I’m currently engaged in reducing the alert noise in a very large monitored environment and I’d love to be able to represent the declining number of active alerts over an extended period of time in some sort of (performance) graph format to illustrate the reduction in noise. Frustratingly this appears not to be as simple as it sounds, unless I’m missing something?
The same requirement applies to the number of new alerts per day. Any guidance greatly appreciated.
You can use a SQL tile and query the DWH database to get the data you need.

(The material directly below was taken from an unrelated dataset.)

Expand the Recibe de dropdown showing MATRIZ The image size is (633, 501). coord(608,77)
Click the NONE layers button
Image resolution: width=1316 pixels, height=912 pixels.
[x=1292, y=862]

To track active alerts over time, write a query that counts all alerts that are not resolved or closed, grouped by their raised date.
For new alerts per day, write a query that counts alerts raised each day.
Then you can use these results to create performance graphs showing how alert numbers change over time.
Let me know if you need further help.
What version did the SQL tile become available? SQL was where I ended up as the solution but I don’t have the tile…I’ve inherited these systems so still working my way through the environments. We’re currently on version 6.0.2.10453
What I want to achieve is number of active alerts on a particular day, not by raised date. To give you an example, say I initially have 65k active alerts, many of which go back an age and have enormous repeat counts…I then embark on an alert hygiene process to clear and tune out as many as possible. Ideally, I’d like an Active Alerts total for each day, so a snapshot total not based on when raised but based on resolution state is ‘new’ and active on this date so I can then graph the downward trajectory of Active Alerts by day/date. Does that make sense?
I couldn’t get this working on the DWH because of how resolved alerts are stored there, but I’ve got it working on the OpsDB.
It supports a dynamic timeframe of up to 7 days (due to OpsDB grooming), so if you change the page time to anywhere between 1 hour and 7 days, it will adjust and show the snapshot count for that period.
Hope this helps . You can adjust this if needed.
DECLARE @StartDate DATETIME;
DECLARE @EndDate DATETIME = GETDATE();
-- Dynamic timeframe selector limit to 7 days because of Opsdb grooming
SET @StartDate = CASE {{timeframe.isoDuration}}
WHEN 'PT1H' THEN DATEADD(HOUR, -1, GETDATE())
WHEN 'PT12H' THEN DATEADD(HOUR, -12, GETDATE())
WHEN 'PT24H' THEN DATEADD(HOUR, -24, GETDATE())
WHEN 'P7D' THEN DATEADD(DAY, -7, GETDATE())
ELSE DATEADD(DAY, -7, GETDATE()) -- force max 7 days
END;
;WITH DateSeries AS
(
-- Create one row for each date in the range
SELECT CAST(@StartDate AS DATE) AS DateValue
UNION ALL
SELECT DATEADD(DAY, 1, DateValue)
FROM DateSeries
WHERE DateValue < CAST(@EndDate AS DATE)
)
SELECT
ds.DateValue AS [Date],
COUNT(DISTINCT a.AlertId) AS [Active Alerts]
FROM DateSeries ds
LEFT JOIN dbo.Alert a
ON a.TimeRaised <= DATEADD(DAY, 1, ds.DateValue) -- raised on or before end of day
AND (a.TimeResolved IS NULL OR a.TimeResolved > ds.DateValue) -- still active
AND a.ResolutionState = 0 -- state = "New"
GROUP BY ds.DateValue
ORDER BY ds.DateValue